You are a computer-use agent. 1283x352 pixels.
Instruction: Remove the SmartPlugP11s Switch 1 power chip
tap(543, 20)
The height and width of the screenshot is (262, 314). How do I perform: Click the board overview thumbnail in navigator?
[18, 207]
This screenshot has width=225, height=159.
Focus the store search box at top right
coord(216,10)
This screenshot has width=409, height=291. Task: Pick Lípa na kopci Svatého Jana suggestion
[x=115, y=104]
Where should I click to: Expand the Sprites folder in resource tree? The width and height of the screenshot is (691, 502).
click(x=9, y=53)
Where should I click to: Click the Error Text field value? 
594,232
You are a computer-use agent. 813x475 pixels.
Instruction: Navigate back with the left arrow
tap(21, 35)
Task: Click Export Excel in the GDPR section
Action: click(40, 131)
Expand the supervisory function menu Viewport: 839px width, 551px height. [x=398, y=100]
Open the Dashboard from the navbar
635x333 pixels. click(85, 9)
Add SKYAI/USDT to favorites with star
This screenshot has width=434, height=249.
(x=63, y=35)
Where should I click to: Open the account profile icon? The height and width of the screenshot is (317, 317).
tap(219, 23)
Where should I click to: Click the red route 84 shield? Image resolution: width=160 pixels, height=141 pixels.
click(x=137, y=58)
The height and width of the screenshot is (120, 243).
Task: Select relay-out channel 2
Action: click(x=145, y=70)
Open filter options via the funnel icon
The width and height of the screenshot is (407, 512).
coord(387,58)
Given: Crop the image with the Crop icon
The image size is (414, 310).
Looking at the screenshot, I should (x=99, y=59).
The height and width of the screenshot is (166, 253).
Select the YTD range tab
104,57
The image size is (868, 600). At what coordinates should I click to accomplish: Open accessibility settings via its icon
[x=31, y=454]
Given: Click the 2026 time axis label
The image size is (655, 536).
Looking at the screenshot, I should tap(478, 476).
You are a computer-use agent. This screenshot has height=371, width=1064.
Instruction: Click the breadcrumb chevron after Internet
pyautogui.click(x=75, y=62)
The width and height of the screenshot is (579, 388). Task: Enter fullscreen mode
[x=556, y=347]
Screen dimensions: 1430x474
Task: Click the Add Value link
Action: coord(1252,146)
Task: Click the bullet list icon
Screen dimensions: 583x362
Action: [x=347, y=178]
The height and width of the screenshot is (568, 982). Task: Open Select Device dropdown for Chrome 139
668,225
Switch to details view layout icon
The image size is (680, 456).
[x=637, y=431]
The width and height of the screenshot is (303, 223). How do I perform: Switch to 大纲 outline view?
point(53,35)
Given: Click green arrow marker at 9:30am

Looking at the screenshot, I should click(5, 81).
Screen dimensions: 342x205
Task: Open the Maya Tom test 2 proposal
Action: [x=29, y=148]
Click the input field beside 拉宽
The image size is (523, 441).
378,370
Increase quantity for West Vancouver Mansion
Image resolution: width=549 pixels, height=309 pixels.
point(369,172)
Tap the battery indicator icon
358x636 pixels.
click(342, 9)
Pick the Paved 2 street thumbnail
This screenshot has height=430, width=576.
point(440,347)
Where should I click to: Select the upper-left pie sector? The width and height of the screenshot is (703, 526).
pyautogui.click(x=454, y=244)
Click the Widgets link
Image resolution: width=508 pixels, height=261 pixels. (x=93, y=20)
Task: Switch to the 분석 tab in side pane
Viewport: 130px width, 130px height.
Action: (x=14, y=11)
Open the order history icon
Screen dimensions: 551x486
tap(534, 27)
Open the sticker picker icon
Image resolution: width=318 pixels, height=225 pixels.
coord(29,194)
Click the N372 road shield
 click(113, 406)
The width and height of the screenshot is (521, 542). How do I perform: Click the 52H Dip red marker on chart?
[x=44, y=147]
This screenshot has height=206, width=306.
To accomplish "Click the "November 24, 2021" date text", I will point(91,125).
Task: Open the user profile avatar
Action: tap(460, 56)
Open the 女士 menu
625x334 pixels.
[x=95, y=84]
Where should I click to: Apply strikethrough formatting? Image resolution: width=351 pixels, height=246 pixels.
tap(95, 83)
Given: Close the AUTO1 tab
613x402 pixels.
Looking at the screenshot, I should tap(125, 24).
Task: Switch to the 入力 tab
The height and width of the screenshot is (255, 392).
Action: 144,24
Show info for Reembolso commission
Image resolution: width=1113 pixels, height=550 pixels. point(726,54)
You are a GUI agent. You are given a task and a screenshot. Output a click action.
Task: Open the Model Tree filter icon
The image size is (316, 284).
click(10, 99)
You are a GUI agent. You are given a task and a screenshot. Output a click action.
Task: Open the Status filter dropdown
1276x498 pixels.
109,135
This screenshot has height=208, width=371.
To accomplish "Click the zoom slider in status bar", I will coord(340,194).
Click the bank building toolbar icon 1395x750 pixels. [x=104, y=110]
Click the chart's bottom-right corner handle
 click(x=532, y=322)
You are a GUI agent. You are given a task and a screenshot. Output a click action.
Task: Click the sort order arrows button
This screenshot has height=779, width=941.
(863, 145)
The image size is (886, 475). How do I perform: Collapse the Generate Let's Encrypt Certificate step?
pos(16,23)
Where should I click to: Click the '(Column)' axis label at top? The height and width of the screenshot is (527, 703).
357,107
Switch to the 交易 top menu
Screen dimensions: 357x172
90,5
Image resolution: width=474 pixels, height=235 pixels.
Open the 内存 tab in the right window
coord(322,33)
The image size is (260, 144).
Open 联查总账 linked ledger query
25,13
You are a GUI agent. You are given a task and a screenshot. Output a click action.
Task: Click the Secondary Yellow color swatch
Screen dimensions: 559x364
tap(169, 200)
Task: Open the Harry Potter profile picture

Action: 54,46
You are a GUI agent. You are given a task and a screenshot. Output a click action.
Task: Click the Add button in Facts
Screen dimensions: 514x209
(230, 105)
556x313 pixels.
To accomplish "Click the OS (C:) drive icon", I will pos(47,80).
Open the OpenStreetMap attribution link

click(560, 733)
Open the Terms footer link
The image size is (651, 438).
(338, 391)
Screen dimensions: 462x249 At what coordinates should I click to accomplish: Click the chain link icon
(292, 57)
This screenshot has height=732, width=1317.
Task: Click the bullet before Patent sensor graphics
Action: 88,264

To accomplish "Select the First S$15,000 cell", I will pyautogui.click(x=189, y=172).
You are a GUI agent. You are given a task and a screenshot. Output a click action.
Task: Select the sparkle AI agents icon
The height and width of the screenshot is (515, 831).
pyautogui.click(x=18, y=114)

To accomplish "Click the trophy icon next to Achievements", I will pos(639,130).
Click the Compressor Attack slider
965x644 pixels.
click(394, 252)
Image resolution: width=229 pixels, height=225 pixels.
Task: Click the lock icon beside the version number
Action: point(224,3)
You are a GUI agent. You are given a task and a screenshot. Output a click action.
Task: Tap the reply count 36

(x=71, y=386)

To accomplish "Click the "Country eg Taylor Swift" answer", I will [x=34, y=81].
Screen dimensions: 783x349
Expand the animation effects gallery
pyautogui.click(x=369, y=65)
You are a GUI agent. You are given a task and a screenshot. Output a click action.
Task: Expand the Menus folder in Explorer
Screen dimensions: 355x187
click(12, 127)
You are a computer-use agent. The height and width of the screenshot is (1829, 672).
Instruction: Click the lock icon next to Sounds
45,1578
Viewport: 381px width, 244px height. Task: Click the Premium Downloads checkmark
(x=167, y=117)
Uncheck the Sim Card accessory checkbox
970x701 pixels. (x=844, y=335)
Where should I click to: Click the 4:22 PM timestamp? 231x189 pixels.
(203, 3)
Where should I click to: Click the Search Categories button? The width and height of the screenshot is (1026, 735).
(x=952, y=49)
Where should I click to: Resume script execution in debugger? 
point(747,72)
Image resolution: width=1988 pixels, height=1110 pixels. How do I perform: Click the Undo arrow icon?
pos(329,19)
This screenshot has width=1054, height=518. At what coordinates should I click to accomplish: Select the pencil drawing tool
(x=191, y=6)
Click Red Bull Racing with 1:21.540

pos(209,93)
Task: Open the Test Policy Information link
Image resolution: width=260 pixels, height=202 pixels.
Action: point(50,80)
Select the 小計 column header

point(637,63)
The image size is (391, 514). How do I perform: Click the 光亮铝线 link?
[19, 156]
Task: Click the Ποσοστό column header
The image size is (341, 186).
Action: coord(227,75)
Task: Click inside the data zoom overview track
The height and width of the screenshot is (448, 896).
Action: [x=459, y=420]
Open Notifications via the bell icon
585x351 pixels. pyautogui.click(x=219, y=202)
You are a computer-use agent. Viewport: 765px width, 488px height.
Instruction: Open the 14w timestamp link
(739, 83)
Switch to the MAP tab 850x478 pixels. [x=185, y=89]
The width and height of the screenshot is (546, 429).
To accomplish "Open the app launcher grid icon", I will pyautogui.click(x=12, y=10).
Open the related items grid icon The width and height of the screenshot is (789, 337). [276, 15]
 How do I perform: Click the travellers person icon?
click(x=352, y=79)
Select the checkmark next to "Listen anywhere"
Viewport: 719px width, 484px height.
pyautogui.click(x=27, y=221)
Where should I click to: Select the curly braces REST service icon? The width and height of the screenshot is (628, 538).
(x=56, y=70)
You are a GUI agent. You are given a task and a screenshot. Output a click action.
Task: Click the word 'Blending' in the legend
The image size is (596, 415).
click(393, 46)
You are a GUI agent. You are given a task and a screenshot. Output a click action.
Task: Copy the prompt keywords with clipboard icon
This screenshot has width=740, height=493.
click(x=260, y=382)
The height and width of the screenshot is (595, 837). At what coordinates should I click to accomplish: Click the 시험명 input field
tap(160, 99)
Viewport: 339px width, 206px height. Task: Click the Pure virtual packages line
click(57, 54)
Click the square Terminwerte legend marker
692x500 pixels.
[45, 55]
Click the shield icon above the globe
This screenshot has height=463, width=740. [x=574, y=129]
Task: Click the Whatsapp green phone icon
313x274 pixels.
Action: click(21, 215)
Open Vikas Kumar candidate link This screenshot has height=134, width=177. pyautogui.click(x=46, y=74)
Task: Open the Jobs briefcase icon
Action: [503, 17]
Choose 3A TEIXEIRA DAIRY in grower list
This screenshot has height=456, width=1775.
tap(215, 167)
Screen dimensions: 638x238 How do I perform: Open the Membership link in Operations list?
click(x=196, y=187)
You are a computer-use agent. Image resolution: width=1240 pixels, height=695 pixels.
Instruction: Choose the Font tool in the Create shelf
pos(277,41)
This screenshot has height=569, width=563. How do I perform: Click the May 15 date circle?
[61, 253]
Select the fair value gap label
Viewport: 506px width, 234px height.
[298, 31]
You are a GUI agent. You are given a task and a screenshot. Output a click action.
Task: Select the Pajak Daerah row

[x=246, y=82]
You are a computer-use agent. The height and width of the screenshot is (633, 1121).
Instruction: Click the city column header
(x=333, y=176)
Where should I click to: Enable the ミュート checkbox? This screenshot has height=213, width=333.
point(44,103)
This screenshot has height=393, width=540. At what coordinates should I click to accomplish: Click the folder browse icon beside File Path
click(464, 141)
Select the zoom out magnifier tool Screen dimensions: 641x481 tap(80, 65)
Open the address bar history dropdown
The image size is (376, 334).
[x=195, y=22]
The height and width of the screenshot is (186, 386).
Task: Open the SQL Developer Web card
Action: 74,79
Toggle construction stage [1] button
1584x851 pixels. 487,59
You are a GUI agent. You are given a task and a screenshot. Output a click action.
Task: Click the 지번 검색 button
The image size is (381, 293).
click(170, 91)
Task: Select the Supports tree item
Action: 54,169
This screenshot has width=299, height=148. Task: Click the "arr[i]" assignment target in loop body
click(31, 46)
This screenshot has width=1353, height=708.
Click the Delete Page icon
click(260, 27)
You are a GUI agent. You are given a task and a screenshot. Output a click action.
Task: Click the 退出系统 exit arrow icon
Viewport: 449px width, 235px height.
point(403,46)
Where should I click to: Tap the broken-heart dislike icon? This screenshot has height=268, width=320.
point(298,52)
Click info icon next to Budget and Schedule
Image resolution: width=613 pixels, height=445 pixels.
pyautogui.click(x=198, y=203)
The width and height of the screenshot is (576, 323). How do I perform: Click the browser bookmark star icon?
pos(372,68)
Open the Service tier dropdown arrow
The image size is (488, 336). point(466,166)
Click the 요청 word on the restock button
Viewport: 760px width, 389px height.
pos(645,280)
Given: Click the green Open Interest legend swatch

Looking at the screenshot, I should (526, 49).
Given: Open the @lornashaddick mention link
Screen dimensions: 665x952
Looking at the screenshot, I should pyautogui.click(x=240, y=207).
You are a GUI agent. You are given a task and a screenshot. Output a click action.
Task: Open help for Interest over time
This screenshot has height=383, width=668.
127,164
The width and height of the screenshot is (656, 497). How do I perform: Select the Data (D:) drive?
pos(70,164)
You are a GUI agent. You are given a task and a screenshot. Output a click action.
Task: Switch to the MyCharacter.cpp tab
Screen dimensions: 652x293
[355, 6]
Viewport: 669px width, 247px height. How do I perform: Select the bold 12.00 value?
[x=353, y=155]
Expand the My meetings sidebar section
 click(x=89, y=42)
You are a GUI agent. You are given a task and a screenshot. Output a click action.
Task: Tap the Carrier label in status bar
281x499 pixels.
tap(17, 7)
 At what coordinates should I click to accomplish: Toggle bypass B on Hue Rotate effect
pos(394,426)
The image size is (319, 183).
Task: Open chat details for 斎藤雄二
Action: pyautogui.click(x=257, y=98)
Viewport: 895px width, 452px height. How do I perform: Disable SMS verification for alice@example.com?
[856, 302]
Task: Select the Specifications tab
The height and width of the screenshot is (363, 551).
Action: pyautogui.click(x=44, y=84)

#### GOAL OF THE EXERCISE
Find the word "computer" in the entries above, then copy each line that holds it.

#### SOLUTION TO THIS TASK
You are a computer-use agent. 1283x352 pixels.
You are a computer-use agent. 813x475 pixels.
You are a computer-use agent. This screenshot has height=371, width=1064.
You are a computer-use agent. The height and width of the screenshot is (1829, 672).
You are a computer-use agent. Viewport: 765px width, 488px height.
You are a computer-use agent. Image resolution: width=1240 pixels, height=695 pixels.
You are a computer-use agent. The height and width of the screenshot is (633, 1121).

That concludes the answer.